Rewrite the items below with "Image resolution" changed to "Screen size" and nothing else altered.

>> begin Stored rows

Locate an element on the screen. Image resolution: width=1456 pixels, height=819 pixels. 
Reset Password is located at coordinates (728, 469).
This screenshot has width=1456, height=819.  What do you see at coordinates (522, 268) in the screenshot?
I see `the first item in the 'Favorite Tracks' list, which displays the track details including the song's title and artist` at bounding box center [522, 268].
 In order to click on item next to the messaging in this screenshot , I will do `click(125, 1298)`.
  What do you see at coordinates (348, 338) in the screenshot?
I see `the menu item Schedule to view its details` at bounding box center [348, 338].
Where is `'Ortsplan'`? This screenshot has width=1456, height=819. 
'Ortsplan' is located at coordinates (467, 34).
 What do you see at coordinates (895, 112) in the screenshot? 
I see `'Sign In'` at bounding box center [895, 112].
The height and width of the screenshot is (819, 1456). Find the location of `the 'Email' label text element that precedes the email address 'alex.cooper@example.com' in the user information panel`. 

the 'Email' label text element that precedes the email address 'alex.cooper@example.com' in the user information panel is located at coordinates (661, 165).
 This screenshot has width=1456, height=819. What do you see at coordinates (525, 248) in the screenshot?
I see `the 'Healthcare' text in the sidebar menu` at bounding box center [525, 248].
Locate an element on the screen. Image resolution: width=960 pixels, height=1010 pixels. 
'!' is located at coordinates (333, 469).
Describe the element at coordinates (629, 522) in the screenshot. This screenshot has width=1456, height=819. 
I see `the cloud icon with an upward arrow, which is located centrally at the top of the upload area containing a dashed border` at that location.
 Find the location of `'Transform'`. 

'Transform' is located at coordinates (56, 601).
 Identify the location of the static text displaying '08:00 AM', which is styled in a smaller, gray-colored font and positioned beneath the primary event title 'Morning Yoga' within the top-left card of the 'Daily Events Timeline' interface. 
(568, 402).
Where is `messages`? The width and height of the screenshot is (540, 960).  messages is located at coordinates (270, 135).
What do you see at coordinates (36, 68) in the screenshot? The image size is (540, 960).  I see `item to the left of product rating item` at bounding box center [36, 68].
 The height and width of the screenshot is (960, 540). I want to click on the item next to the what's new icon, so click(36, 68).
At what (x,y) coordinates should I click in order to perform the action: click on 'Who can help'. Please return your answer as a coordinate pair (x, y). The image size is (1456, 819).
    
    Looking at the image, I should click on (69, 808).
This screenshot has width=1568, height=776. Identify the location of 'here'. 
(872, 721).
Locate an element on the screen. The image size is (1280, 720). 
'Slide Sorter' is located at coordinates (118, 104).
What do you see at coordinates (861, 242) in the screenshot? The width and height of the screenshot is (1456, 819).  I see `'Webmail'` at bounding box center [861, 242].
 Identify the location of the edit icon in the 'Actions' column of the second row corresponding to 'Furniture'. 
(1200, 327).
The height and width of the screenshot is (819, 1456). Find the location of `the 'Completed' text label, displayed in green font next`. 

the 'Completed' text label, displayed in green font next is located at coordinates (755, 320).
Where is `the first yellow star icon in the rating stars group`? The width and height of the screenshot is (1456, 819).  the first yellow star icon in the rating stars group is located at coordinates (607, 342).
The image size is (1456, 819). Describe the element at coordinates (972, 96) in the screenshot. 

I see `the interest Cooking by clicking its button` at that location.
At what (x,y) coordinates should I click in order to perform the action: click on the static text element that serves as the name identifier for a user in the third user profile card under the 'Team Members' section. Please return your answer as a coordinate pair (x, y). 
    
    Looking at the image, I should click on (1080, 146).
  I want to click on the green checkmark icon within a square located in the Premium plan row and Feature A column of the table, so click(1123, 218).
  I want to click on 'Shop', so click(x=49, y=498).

>> end Stored rows

> Complete response
Locate an element on the screen. Screen size: width=1456 pixels, height=819 pixels. 
Reset Password is located at coordinates (728, 469).
This screenshot has width=1456, height=819.  What do you see at coordinates (522, 268) in the screenshot?
I see `the first item in the 'Favorite Tracks' list, which displays the track details including the song's title and artist` at bounding box center [522, 268].
 In order to click on item next to the messaging in this screenshot , I will do `click(125, 1298)`.
  What do you see at coordinates (348, 338) in the screenshot?
I see `the menu item Schedule to view its details` at bounding box center [348, 338].
Where is `'Ortsplan'`? This screenshot has width=1456, height=819. 
'Ortsplan' is located at coordinates (467, 34).
 What do you see at coordinates (895, 112) in the screenshot? 
I see `'Sign In'` at bounding box center [895, 112].
The height and width of the screenshot is (819, 1456). Find the location of `the 'Email' label text element that precedes the email address 'alex.cooper@example.com' in the user information panel`. 

the 'Email' label text element that precedes the email address 'alex.cooper@example.com' in the user information panel is located at coordinates (661, 165).
 This screenshot has width=1456, height=819. What do you see at coordinates (525, 248) in the screenshot?
I see `the 'Healthcare' text in the sidebar menu` at bounding box center [525, 248].
Locate an element on the screen. Screen size: width=960 pixels, height=1010 pixels. 
'!' is located at coordinates (333, 469).
Describe the element at coordinates (629, 522) in the screenshot. This screenshot has width=1456, height=819. 
I see `the cloud icon with an upward arrow, which is located centrally at the top of the upload area containing a dashed border` at that location.
 Find the location of `'Transform'`. 

'Transform' is located at coordinates (56, 601).
 Identify the location of the static text displaying '08:00 AM', which is styled in a smaller, gray-colored font and positioned beneath the primary event title 'Morning Yoga' within the top-left card of the 'Daily Events Timeline' interface. 
(568, 402).
Where is `messages`? The width and height of the screenshot is (540, 960).  messages is located at coordinates (270, 135).
What do you see at coordinates (36, 68) in the screenshot? The image size is (540, 960).  I see `item to the left of product rating item` at bounding box center [36, 68].
 The height and width of the screenshot is (960, 540). I want to click on the item next to the what's new icon, so click(36, 68).
At what (x,y) coordinates should I click in order to perform the action: click on 'Who can help'. Please return your answer as a coordinate pair (x, y). The image size is (1456, 819).
    
    Looking at the image, I should click on (69, 808).
This screenshot has width=1568, height=776. Identify the location of 'here'. 
(872, 721).
Locate an element on the screen. The image size is (1280, 720). 
'Slide Sorter' is located at coordinates (118, 104).
What do you see at coordinates (861, 242) in the screenshot? The width and height of the screenshot is (1456, 819).  I see `'Webmail'` at bounding box center [861, 242].
 Identify the location of the edit icon in the 'Actions' column of the second row corresponding to 'Furniture'. 
(1200, 327).
The height and width of the screenshot is (819, 1456). Find the location of `the 'Completed' text label, displayed in green font next`. 

the 'Completed' text label, displayed in green font next is located at coordinates (755, 320).
Where is `the first yellow star icon in the rating stars group`? The width and height of the screenshot is (1456, 819).  the first yellow star icon in the rating stars group is located at coordinates (607, 342).
The image size is (1456, 819). Describe the element at coordinates (972, 96) in the screenshot. 

I see `the interest Cooking by clicking its button` at that location.
At what (x,y) coordinates should I click in order to perform the action: click on the static text element that serves as the name identifier for a user in the third user profile card under the 'Team Members' section. Please return your answer as a coordinate pair (x, y). 
    
    Looking at the image, I should click on (1080, 146).
  I want to click on the green checkmark icon within a square located in the Premium plan row and Feature A column of the table, so click(1123, 218).
  I want to click on 'Shop', so click(x=49, y=498).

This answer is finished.